The comments below are unmoderated submissions by Live! readers. The Editor accepts no liability for their content, nor for any offence caused by them. Any complaints should be directed to the Editor.
Jun 19 2009 00:44
 

Oh my God .... What a surprise! I did not see this one coming, next they're going to tell me Copernicus was right

2.  
Jun 19 2009 02:18
 

"some leeway had been made with Japanese Language only" - perhaps because Japanese is one of the most taken languages there, probably only second to French.

3. Louis   
Jun 22 2009 02:01
 

So there is a glimmer of hope... please save Japanese... please save Japanese...

4. |an   
Jun 23 2009 10:22
 

And Russian? I mean, obviously there isn't any money or future in Russia, who needs gas and oil anyway!

Can't believe the short-sightedness of the decision. Im sure they could have cut half the staff in the Faculty Building. Who goes there anyway!

Jun 23 2009 15:45
 

Students of Imperial need Humanities and the programs they offer to make their education more rounded and themsleves therefore more attractive to potential employers. This is not my opinion, this comes from criticism of IC graduate skills and the root cause for the development of the Humanities programme in the first place.

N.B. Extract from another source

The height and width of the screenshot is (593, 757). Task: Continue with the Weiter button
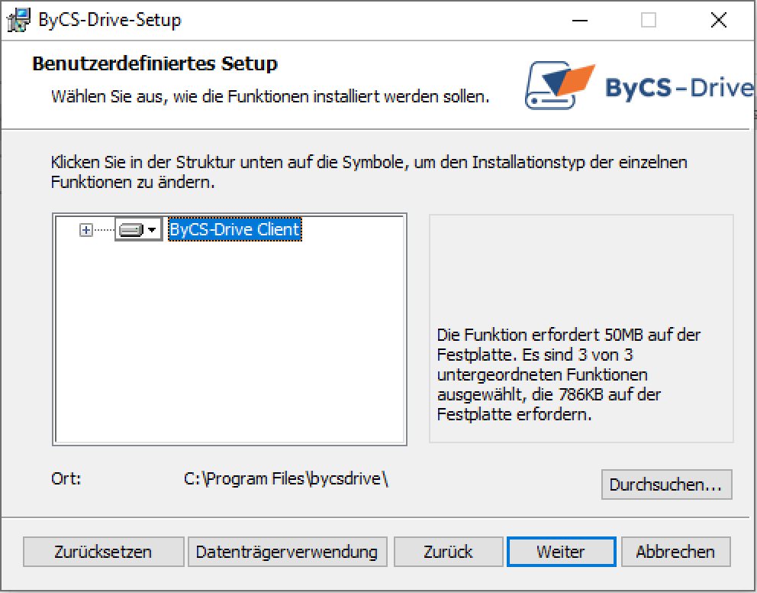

By allowing these cuts, Senate are therefore showing disdain for the very students they oversee and are showing that they care little for their undergraduate's educational needs.

Jun 23 2009 18:11
 

If you want to learn Japanese you can always join Japanese society. They do Japanese lessons that I hear are quite good.

Jun 23 2009 22:04
 

I fully agree with Justin. One of the reasons for coming to Imperial was so that I could ensure I had a course available to me throughout in preparation for my Year in Europe programme. With the cut to only two teaching hours per week, however, the potential of many will be SEVERELY hampered. It's not enough by any means, especially for higher levels.

Jul 05 2009 18:42
 

It must be clarified that the cuts are being made to the subsidy of Humanities and not the teaching provision. As far as I understand, ALL the courses that currently run will continue to run - subject to demand, of course - but those courses that have fallen victim to these cuts will no longer be provided free of charge.

The Rector has said that, where departments believe provision is particularly important for their students, they will have the option to pay to enable their students to still take the courses for free. Of course, this is unlikely to be the case for any humanities not taken for credit.

Jul 07 2009 23:39
 

"Subject to demand" - how much demand is there likely to be for the less popular languages if the courses are no longer free (other than for a select few whose department pays)?

10. cheep   
Jul 08 2009 00:20
 

Cheap bastards - PAY FOR YOUR OWN EXTRA SUBJECTS YOU POOR PRICKS

Jul 13 2009 00:13
 

@9

Simply, if there aren't enough people to make up a class, they won't run it - like any such course.